As for the logistics, begin by making a list of everything that needs to be done, and divvy it up between the two of you based on who handled it before (and who has a relationship with the vendor). "For example, if you booked the band, you cancel the band," Dr. Greer explains. "If there's a lot of tension between the two of you, you can limit your communication to email only. Complete the process in as structured, organized, and business-like a manner as possible."
Adds Jodi Moraru, president and lead wedding planner of Evoke, "The un-planning of a wedding is an emotionally difficult situation. Lean on your planner to help you work with your vendors." Be sure to read through your contracts to familiarize yourself with vendors' cancellation policies. "If you're postponing the wedding, you may recoup some costs by rebooking at a later date. In other cases you might lose your deposit but get a refund on any additional payments you've made or, if you're very close to the wedding date, you could lose everything you've paid so far."

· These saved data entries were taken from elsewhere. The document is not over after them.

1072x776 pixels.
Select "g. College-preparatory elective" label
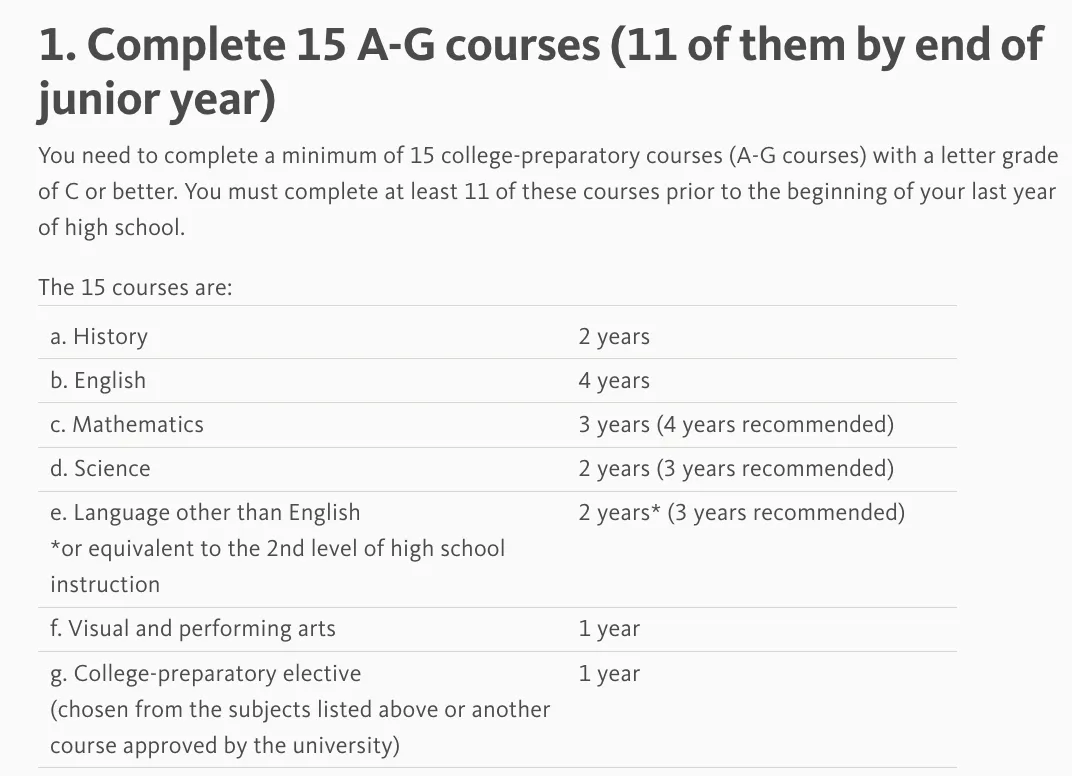(x=205, y=673)
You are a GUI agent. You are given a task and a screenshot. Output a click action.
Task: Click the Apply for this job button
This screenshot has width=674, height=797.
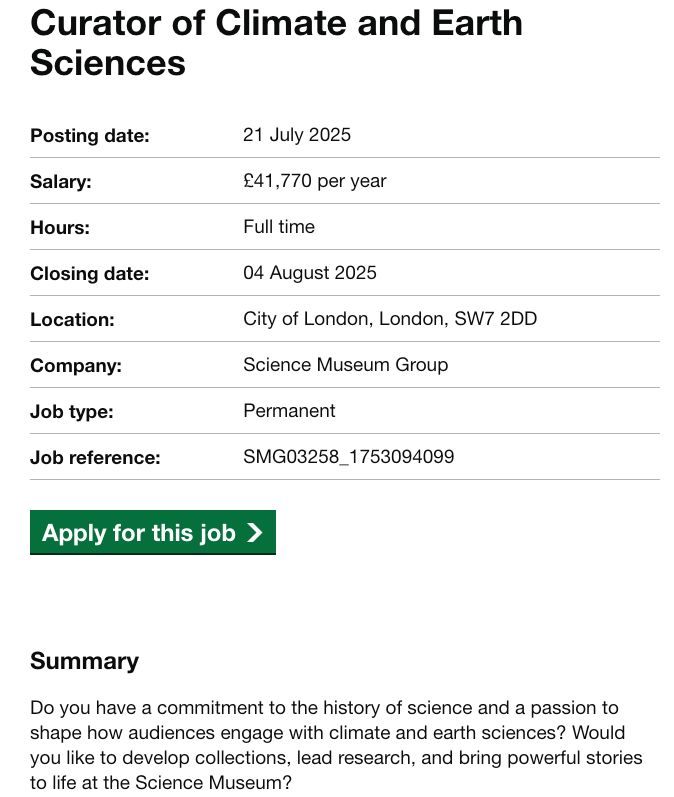point(152,532)
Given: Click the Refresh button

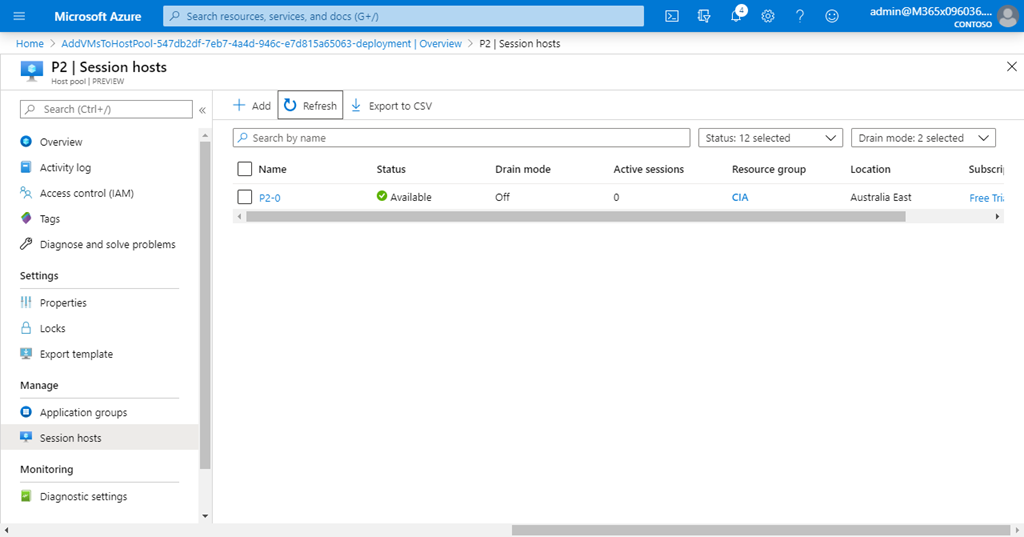Looking at the screenshot, I should click(x=310, y=105).
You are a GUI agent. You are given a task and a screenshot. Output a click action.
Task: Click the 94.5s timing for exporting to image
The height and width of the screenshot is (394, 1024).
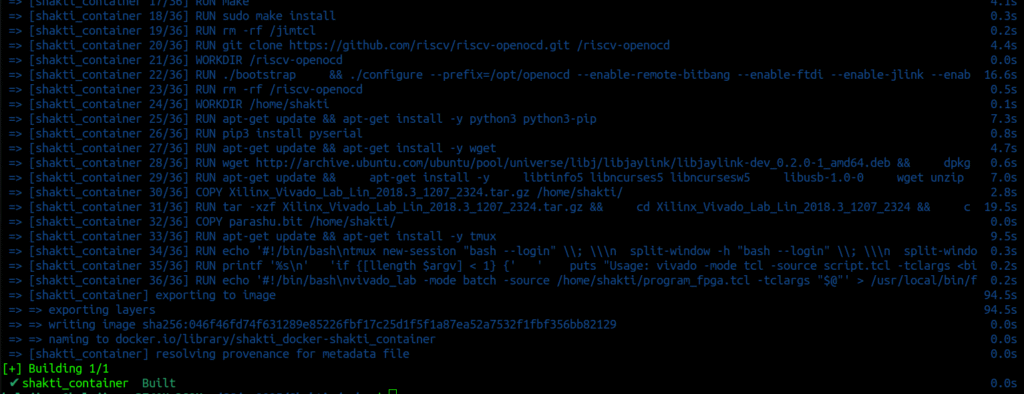click(1000, 295)
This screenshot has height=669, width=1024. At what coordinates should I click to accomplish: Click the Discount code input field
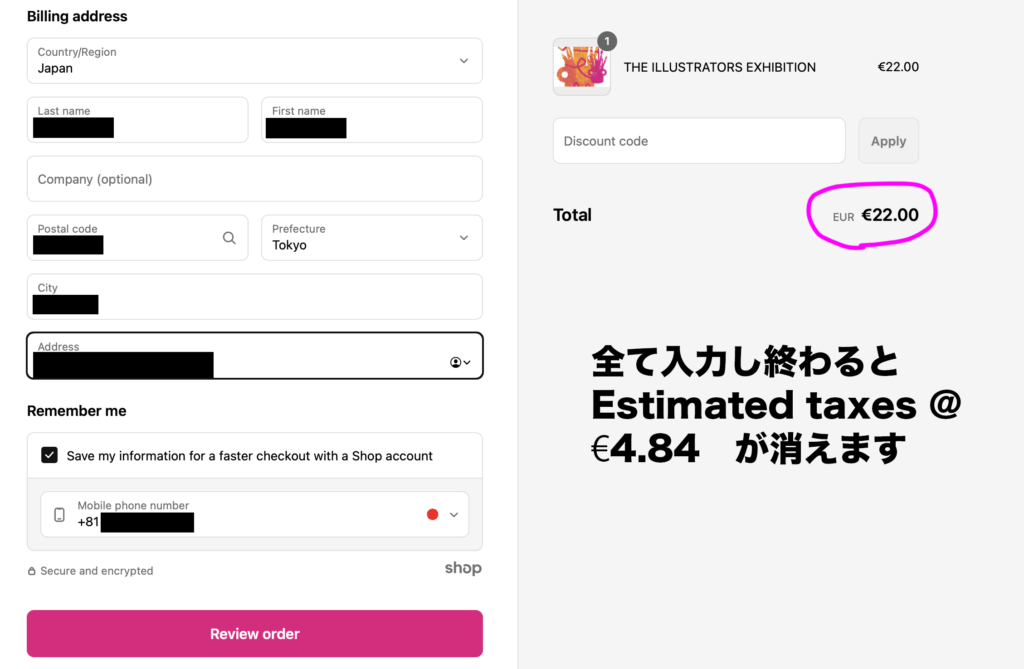point(698,141)
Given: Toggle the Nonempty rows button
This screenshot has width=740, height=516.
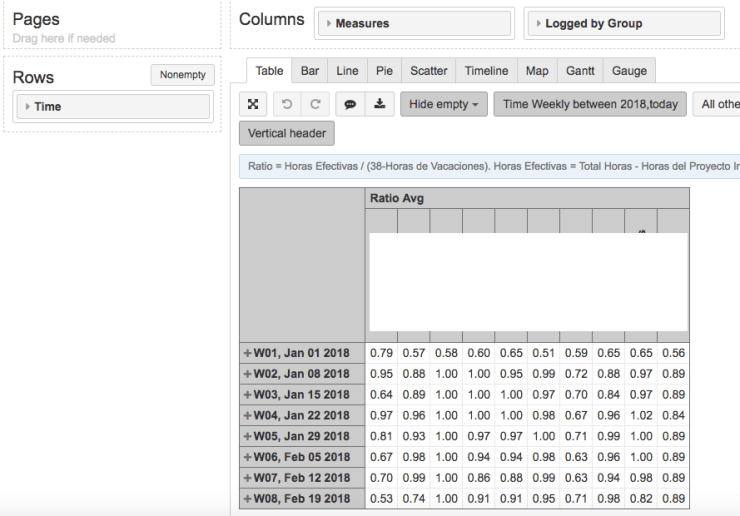Looking at the screenshot, I should coord(182,75).
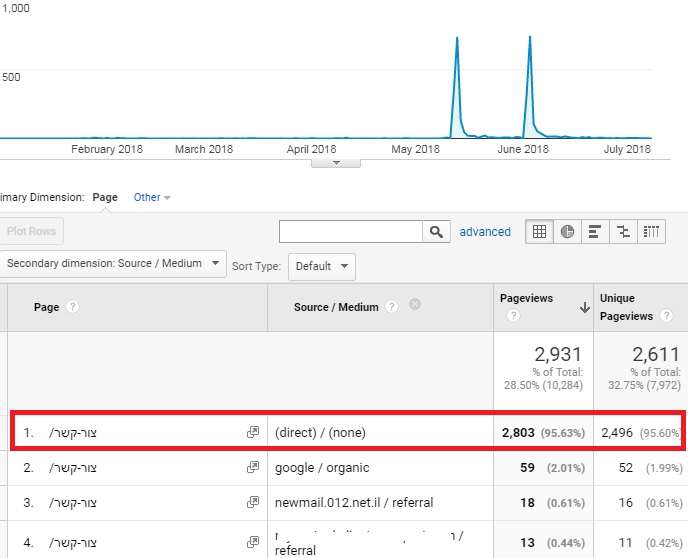Remove the Source / Medium secondary dimension column
Screen dimensions: 688x558
click(x=415, y=306)
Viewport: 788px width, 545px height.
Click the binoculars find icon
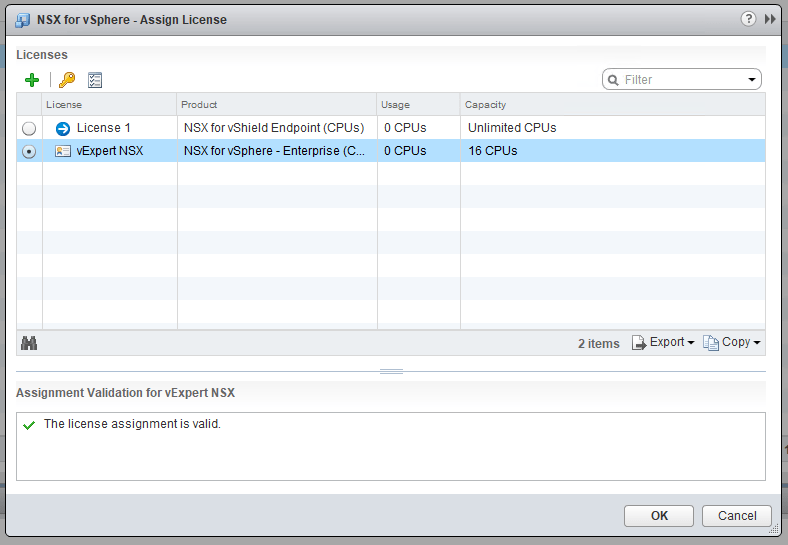pos(29,343)
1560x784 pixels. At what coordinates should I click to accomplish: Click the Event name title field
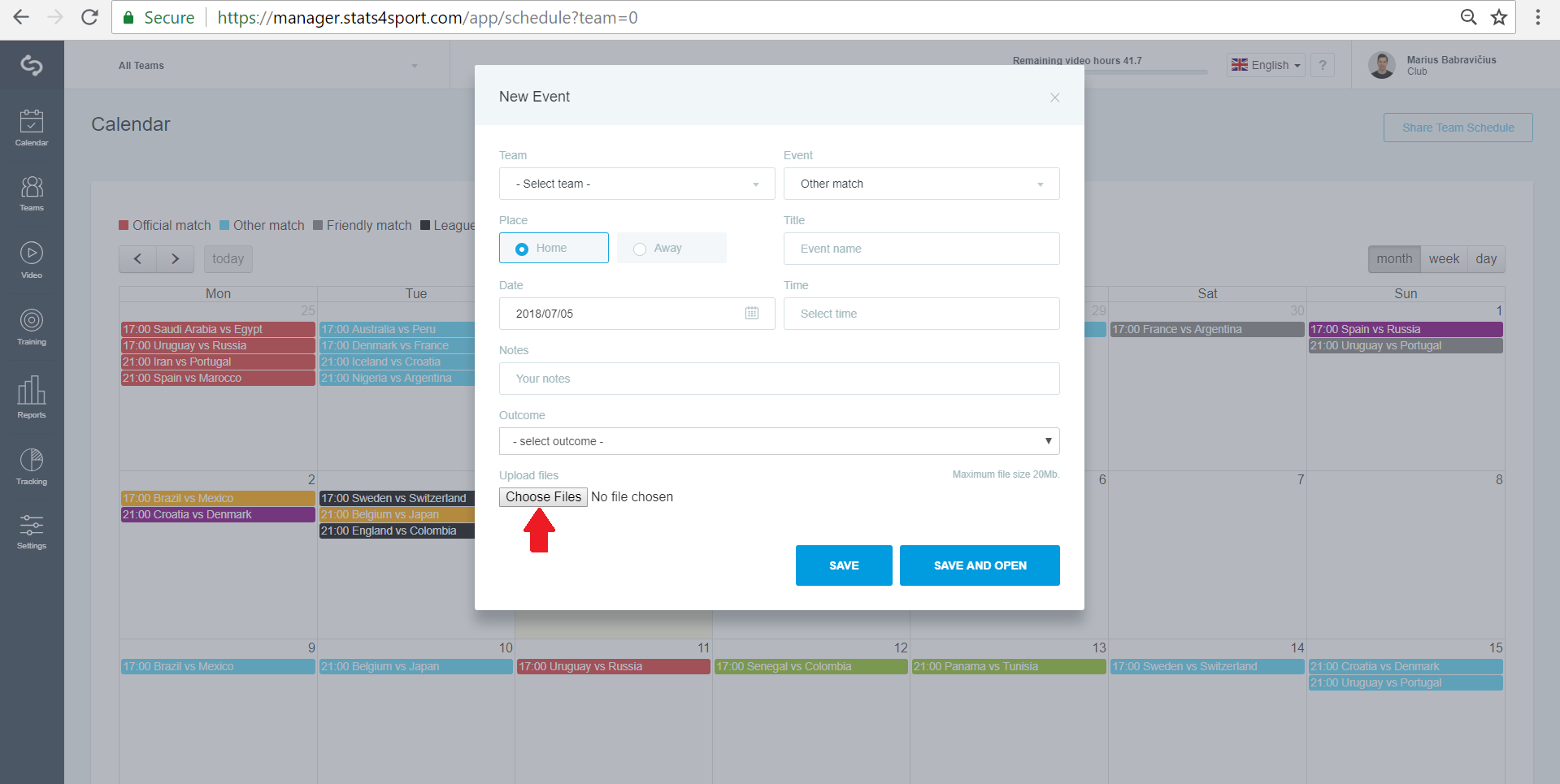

Most vendors are incredibly sensitive to the situation and will do their best to accommodate you, but keep them in the business mindset and try not to let your emotions get in the way. If a vendor can't stray from the contract, remember that you accepted the terms when you signed, and take what you can get. "Don't forget that vendors have also taken time to prepare for your event and have your date saved on their calendars, which precludes them from booking any other business on that day," Moraru explains.